Shown below is a listing with pictures; reproduce exactly, and only, the lines between the ones containing "Image resolution: width=548" and "At what coordinates", inclusive, leaving the pictures out.

Excerpted data:
--- START ---
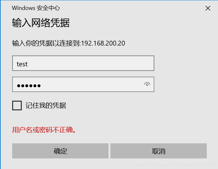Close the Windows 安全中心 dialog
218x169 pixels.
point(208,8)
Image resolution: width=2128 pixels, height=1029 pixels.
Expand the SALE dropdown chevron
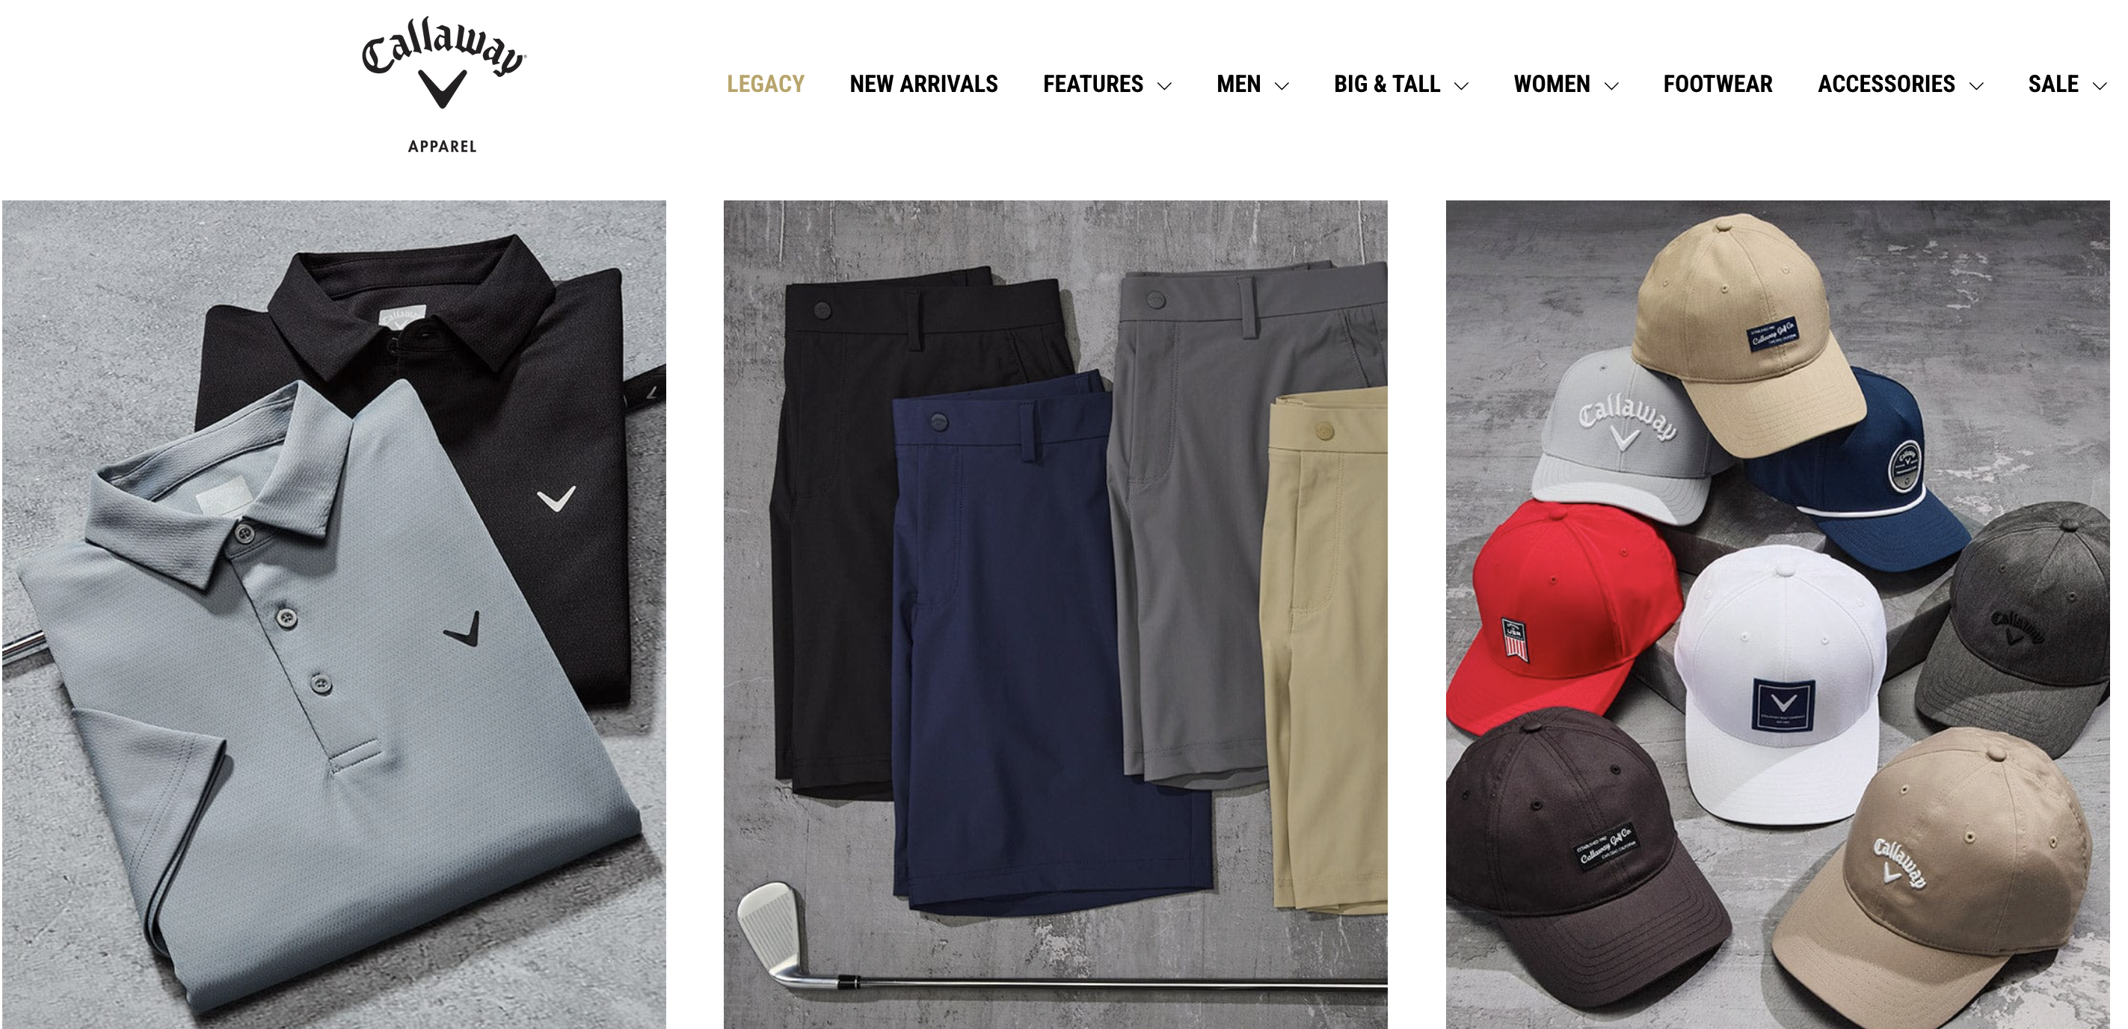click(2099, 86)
--- END ---
--- START ---
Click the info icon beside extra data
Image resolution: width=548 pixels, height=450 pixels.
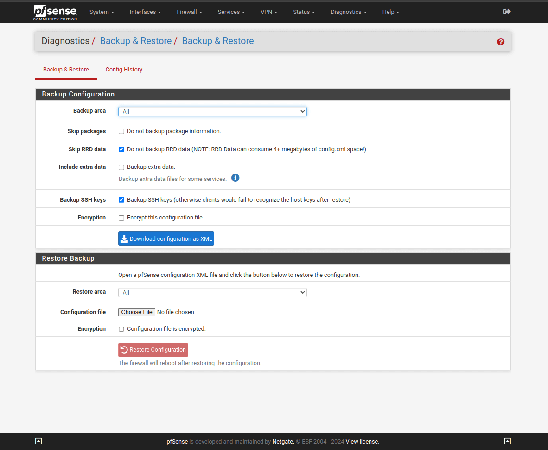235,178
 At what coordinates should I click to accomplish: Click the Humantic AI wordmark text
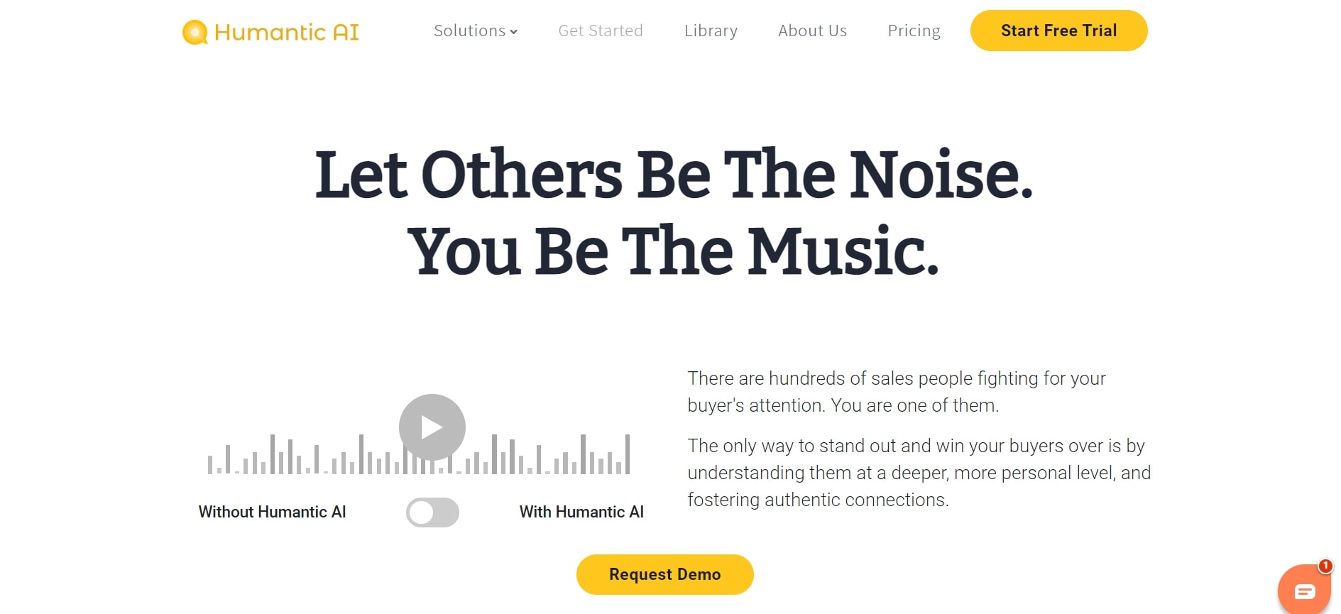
--- END ---
Task response:
Image resolution: width=548 pixels, height=450 pixels.
235,178
 At what coordinates should I click to accomplish: Click the Humantic AI wordmark text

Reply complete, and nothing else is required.